Remove a second paragraph macro (.TP, .PP) as it does not change the
output (.SS/.PP) or it adds an extra empty line (.TP/.TP)

  Warning from "mandoc -Tlint":

mandoc: ./sys-utils/hwclock.8.in:299:2: WARNING: line scope broken: TP breaks TP
mandoc: ./sys-utils/hwclock.8.in:459:2: WARNING: skipping paragraph macro: PP after SS
mandoc: ./sys-utils/hwclock.8.in:543:2: WARNING: skipping paragraph macro: PP after SS
mandoc: ./sys-utils/hwclock.8.in:574:2: WARNING: skipping paragraph macro: PP after SS
mandoc: ./sys-utils/hwclock.8.in:673:2: WARNING: skipping paragraph macro: PP after SS
mandoc: ./sys-utils/hwclock.8.in:721:2: WARNING: skipping paragraph macro: PP after SS

Signed-off-by: Bjarni Ingi Gislason <bjarniig@rhi.hi.is>
This commit is contained in:
Bjarni Ingi Gislason 2020-07-10 00:12:44 +00:00 committed by Karel Zak
parent b11861d7a0
commit db850f3c19
1 changed files with 0 additions and 6 deletions

View File

@ -297,7 +297,6 @@ another delay is required.
.RE
.
.TP
.TP
.BR \-D ", " \-\-debug
.RB Use\ \-\-verbose .
.RB The\ \%\-\-debug\ option
@ -456,7 +455,6 @@ is doing internally.
.SH NOTES
.
.SS Clocks in a Linux System
.PP
There are two types of date-time clocks:
.PP
.B The Hardware Clock:
@ -540,7 +538,6 @@ See also
.BR \%settimeofday (2).
.
.SS Hardware Clock Access Methods
.PP
.B \%hwclock
uses many different ways to get and set Hardware Clock values.

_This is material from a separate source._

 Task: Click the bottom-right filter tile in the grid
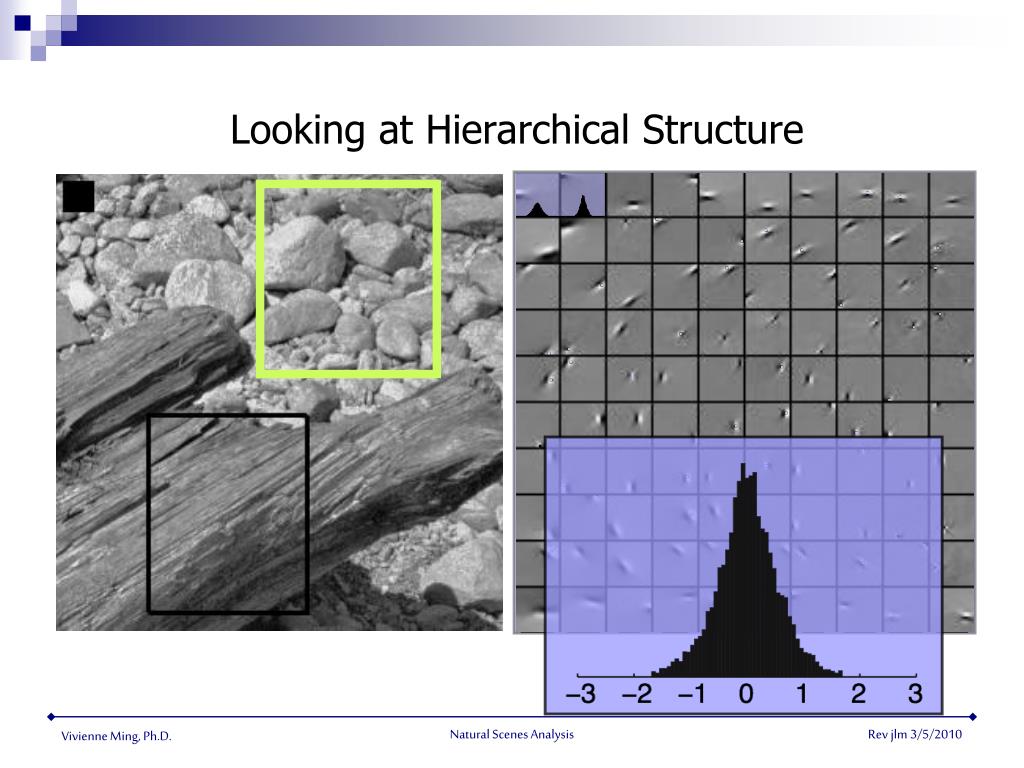pos(959,610)
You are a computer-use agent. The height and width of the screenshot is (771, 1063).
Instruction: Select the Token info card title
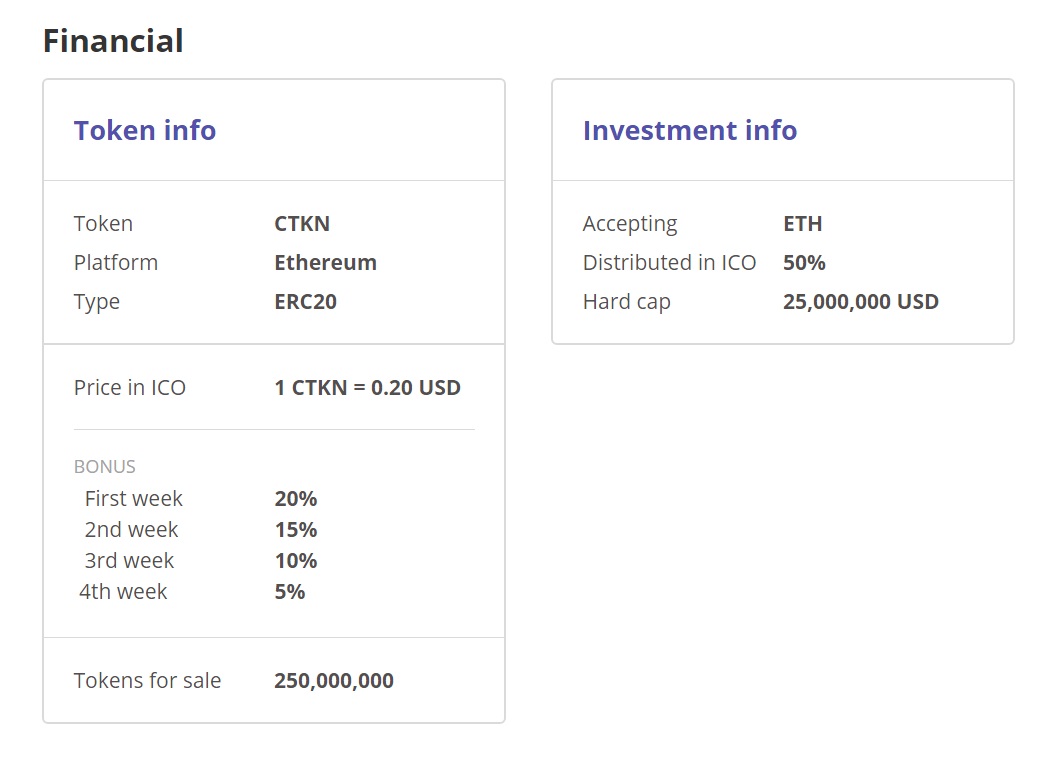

The most
normal way is to do I/O to the rtc device special file, which is
@ -571,7 +568,6 @@ provides it for testing, troubleshooting, and because it may be the
only method available on ISA systems which do not have a working rtc
device driver.
.SS The Adjust Function
.PP
The Hardware Clock is usually not very accurate. However, much of its
inaccuracy is completely predictable - it gains or loses the same amount
of time every day. This is called systematic drift.
@ -670,7 +666,6 @@ You can use an adjtime file that was previously used with the
.BR \%clock "(8) program with " \%hwclock .
.
.SS Automatic Hardware Clock Synchronization by the Kernel
.PP
You should be aware of another way that the Hardware Clock is kept
synchronized in some systems. The Linux kernel has a mode wherein it
copies the System Time to the Hardware Clock every 11 minutes. This mode
@ -718,7 +713,6 @@ notify the kernel.
should not be used with NTP \%'11\ minute\ mode'.
.
.SS ISA Hardware Clock Century value
.PP
There is some sort of standard that defines CMOS memory Byte 50 on an ISA
machine as an indicator of what century it is.